Maybe part of the delay is that part three is the hardest part for me to actually do. I can handle the listening and the observing because I’m still involved in seeking out the solution. Part three in dealing with being lost is that we must surrender. There, I’ve said the word: Surrender! Being lost causes us to surrender our will and desires to one who knows where we are and how to get to where we need to be — that is if we want to be “un-lost”.
I generally have a good sense of direction and usually can find my way around new places rather easily. Even when I am out traveling and end up in unfamiliar territory, I often just keep driving, figuring eventually something will look familiar or I will see a needed road sign or somehow discover where I am at so that I can begin to make my way back to where I want to be. At times I am so confident of my ability to figure out where I am at that I end up in unknown territory, way out of the way, lost, before I finally surrender and pull out a map to help me discover where I’m at and how to get to where I am going.
While that is hard enough for me to do, the more difficult times are when the map isn’t available, or doesn’t help, and I am forced to completely surrender and tell someone that I have no idea where I am at and need their help to get to where I am going. You would think that after enough practice having to do that, it would be easier — especially when it becomes apparent how much time and energy could be saved simply by surrendering and asking directions much earlier.

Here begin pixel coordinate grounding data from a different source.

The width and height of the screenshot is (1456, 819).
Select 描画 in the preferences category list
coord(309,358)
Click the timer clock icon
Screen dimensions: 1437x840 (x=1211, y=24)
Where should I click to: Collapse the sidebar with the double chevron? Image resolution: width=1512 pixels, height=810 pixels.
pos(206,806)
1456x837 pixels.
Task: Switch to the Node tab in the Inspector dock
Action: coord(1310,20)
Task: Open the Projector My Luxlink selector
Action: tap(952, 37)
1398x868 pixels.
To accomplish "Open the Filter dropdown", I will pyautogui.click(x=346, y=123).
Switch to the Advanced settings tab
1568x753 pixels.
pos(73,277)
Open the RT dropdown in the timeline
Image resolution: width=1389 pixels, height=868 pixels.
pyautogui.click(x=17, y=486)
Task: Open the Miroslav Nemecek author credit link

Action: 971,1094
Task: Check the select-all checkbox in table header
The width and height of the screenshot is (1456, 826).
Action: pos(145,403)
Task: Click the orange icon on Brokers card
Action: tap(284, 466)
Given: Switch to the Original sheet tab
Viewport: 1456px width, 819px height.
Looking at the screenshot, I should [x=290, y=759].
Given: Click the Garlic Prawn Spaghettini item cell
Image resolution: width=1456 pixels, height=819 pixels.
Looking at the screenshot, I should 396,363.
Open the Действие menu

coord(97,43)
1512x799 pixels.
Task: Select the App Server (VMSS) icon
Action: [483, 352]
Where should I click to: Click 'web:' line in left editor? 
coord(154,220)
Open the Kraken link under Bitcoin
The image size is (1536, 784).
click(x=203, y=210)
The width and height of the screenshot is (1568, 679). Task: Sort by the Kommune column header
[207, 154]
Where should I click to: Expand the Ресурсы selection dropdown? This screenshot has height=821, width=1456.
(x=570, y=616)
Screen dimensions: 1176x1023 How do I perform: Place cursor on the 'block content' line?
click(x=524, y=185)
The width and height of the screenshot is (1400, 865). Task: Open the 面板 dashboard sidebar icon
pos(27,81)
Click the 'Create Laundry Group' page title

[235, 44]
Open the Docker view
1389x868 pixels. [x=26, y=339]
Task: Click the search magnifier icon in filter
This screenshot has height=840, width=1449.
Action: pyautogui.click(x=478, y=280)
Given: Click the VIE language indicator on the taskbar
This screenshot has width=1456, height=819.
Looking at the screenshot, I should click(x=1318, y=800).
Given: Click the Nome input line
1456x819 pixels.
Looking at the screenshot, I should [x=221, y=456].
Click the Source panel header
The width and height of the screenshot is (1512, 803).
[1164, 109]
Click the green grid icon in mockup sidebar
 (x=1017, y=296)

Many times, people remain in their lost state in relationship with God because they refuse to surrender. There is no way to make it to a vibrant and growing relationship with God except to surrender to the lordship of His Son, Jesus. He put it this way in Matthew 16:24-25:
“If anyone would come after me, he must deny himself and take up his cross and follow me. For whoever wants to save his life will lose it, but whoever loses (surrenders) his life for me will find it.”
Then in John 14, Jesus comforts His followers with the news that He is leaving to prepare a place for them and that He will return for them. He assures them that He will be back to take them to the place that He is going to and that they know how to get there. Thomas is not so sure and responds, “Lord, we don’t know where you are going, so how can we know the way?” The answer from Jesus in John 14:6-7 is classic and points out that the disciples did know the way to where Jesus was going — that way is Jesus Himself!
“I am the way and the truth and the life. No one comes to the Father except through me. If you really knew me, you would know my Father as well. From now on, you do know him and have seen him.”
Wow! When I am lost, I must surrender to the only way out. This cuts straight across the grain of modern thinking — particularly modern religious thinking. Rather than surrender to God when lost, people have a tendency to “drive around”, thinking that somehow they will find another way to get to where they want to be. Recent surveys show that many “religious leaders” profess that there may be multiple ways to get to heaven and varied paths to God. It makes me wonder what they do with the Bible, especially the words of Jesus above from John 14:6. Jesus could have said, “I am a way” or “I am the primary way” or even “I know the way” but instead He said, “I am the way”! Just in case we miss the exclusive nature of His statement, He emphasizes it with the next sentence, “No one comes to the Father except through me.”
When a person is in a lost condition, separated from God, surrender is absolutely necessary. There is only one way to go from lost to relationship with God and only Jesus can get us there. It is time for each of us to really examine our life and commit it to being a life surrendered fully to Jesus.